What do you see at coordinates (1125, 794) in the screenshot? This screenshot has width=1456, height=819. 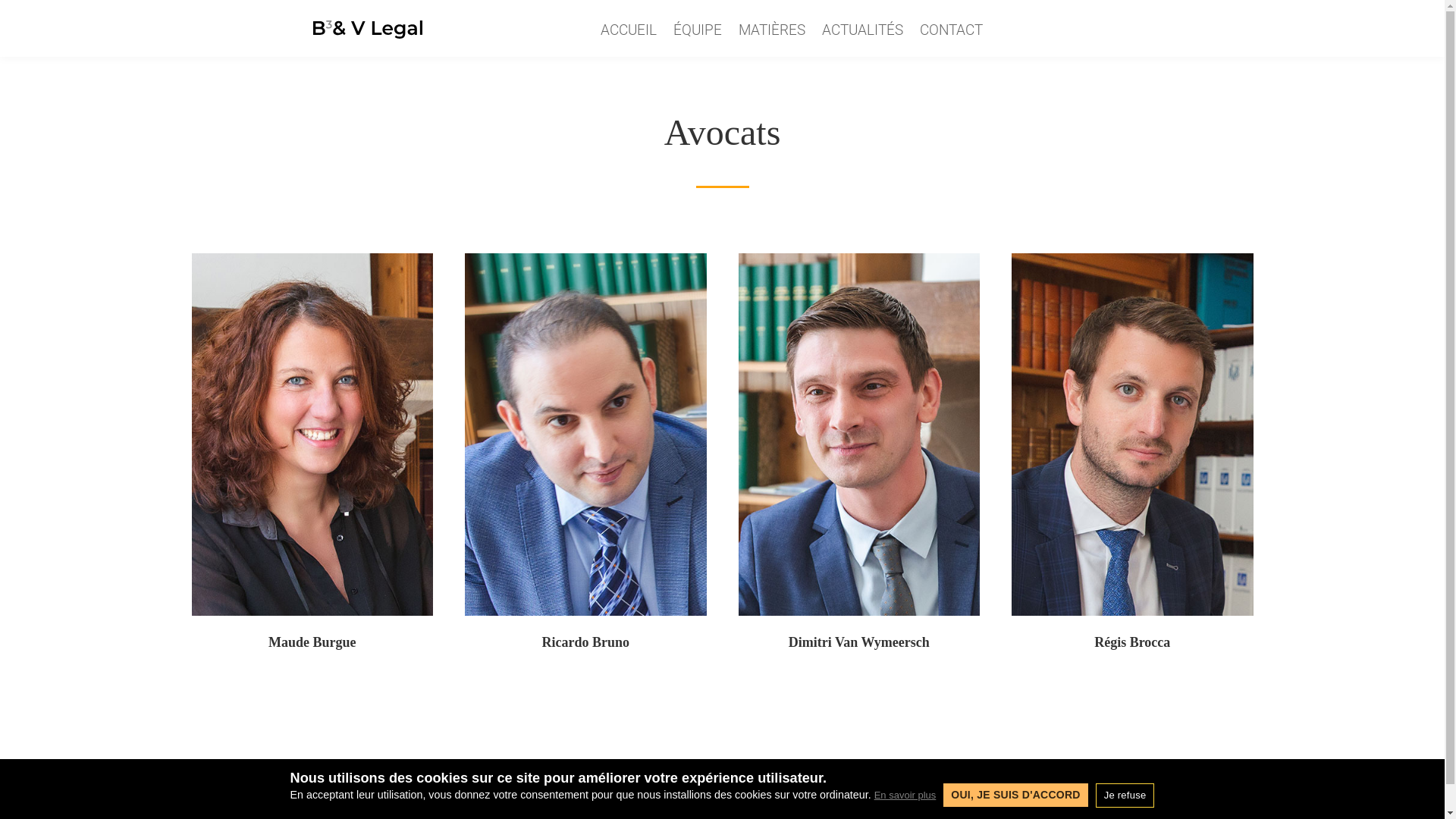 I see `'Je refuse'` at bounding box center [1125, 794].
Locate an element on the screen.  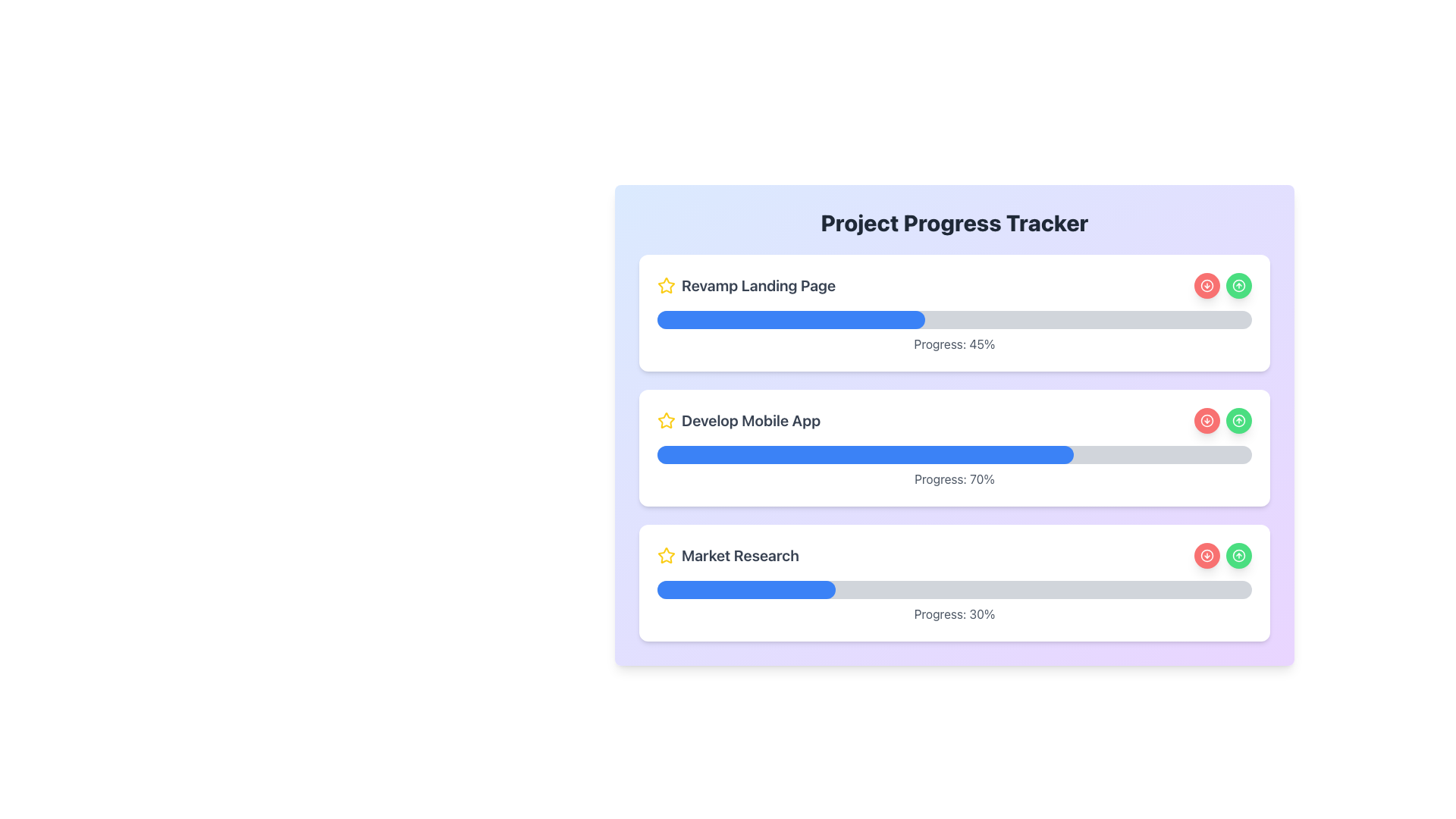
the green circular button with a white up arrow, which is the rightmost icon in the third progress tracker item of the 'Market Research' task card is located at coordinates (1238, 555).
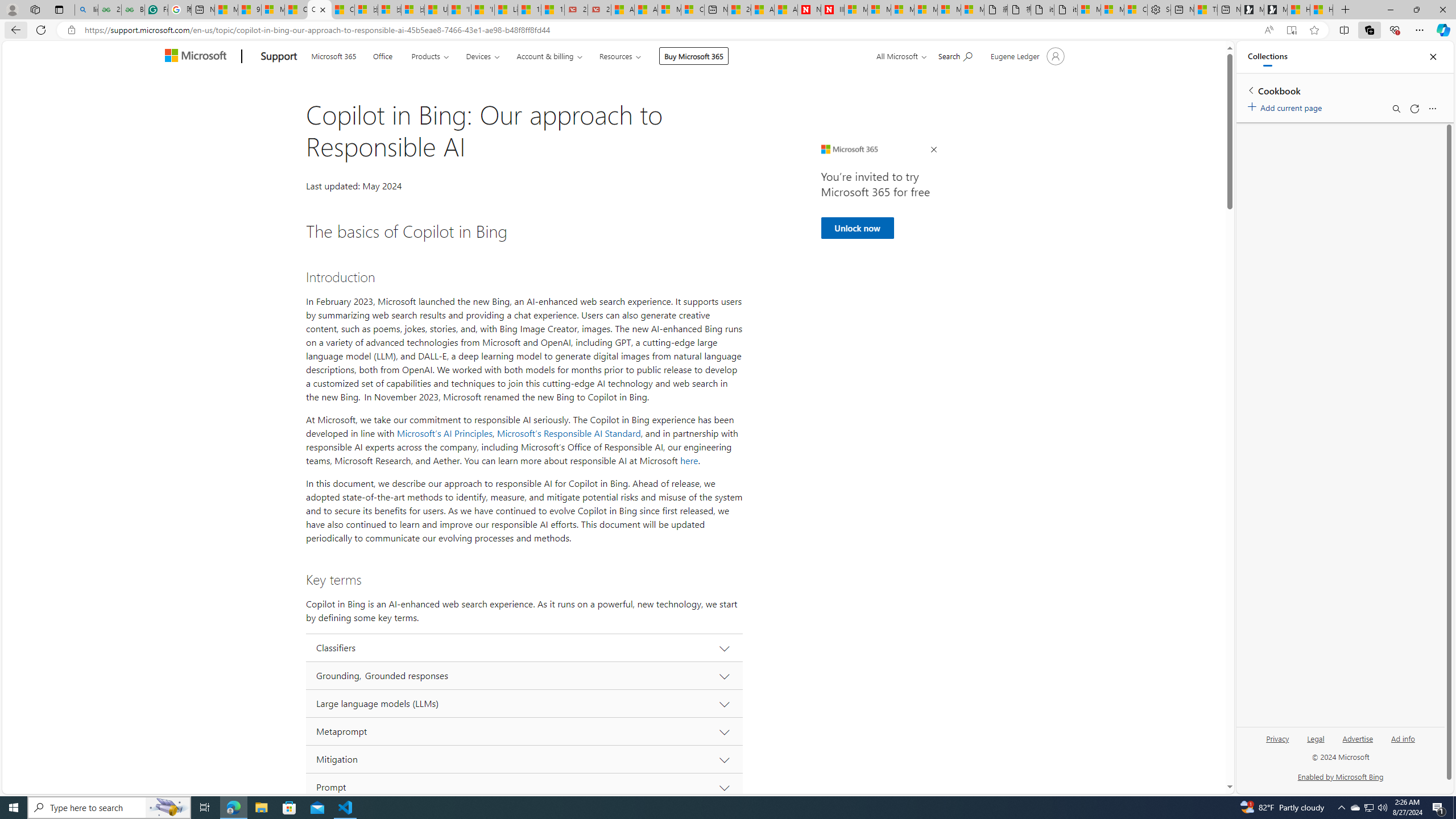  I want to click on 'Search', so click(1396, 109).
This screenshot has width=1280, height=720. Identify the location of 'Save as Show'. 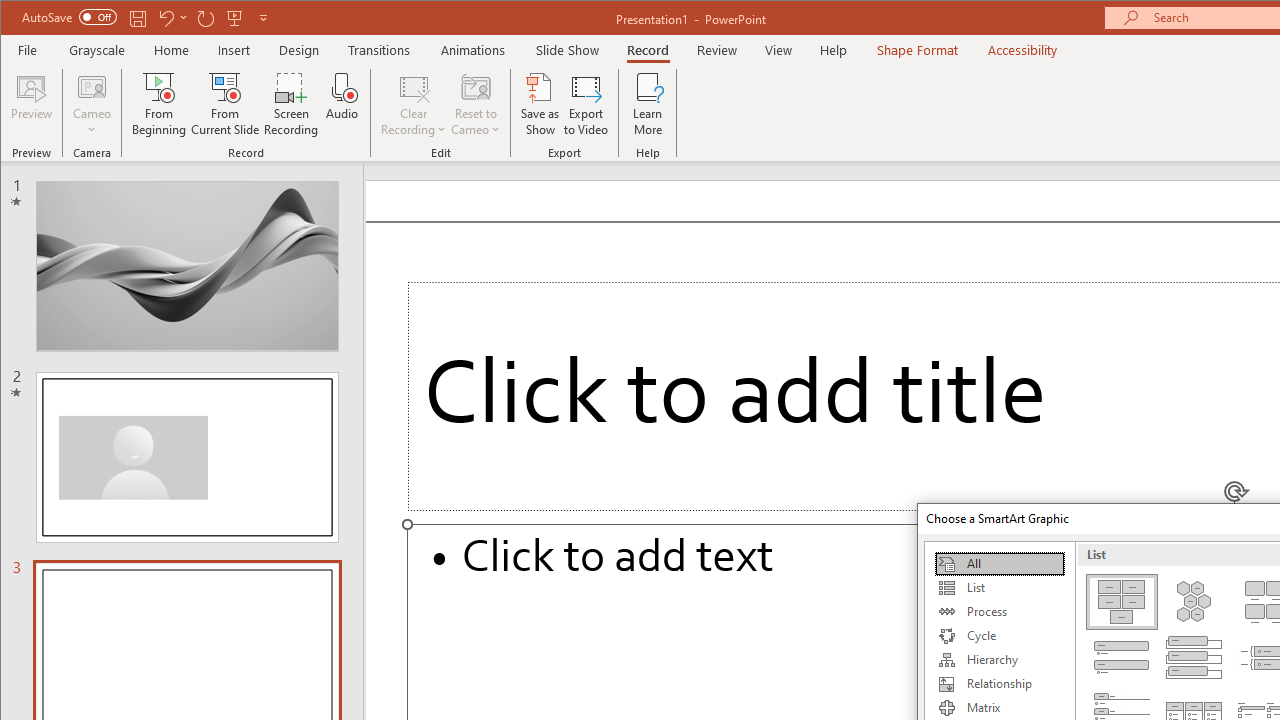
(540, 104).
────────────────────
WHAT THIS TASK INVOLVES | Recast the lines of the entries from the one containing "Locate an element on the screen." through the end as a numbered list, leaving out blank lines and the pictures.

WRITTEN SOLUTION |
1. Locate an element on the screen.  
2. the green circular button with a white up arrow, which is the rightmost icon in the third progress tracker item of the 'Market Research' task card is located at coordinates (1238, 555).
3.   I want to click on 'Search', so click(1396, 109).
4. This screenshot has width=1280, height=720. Identify the location of 'Save as Show'. 
5. (540, 104).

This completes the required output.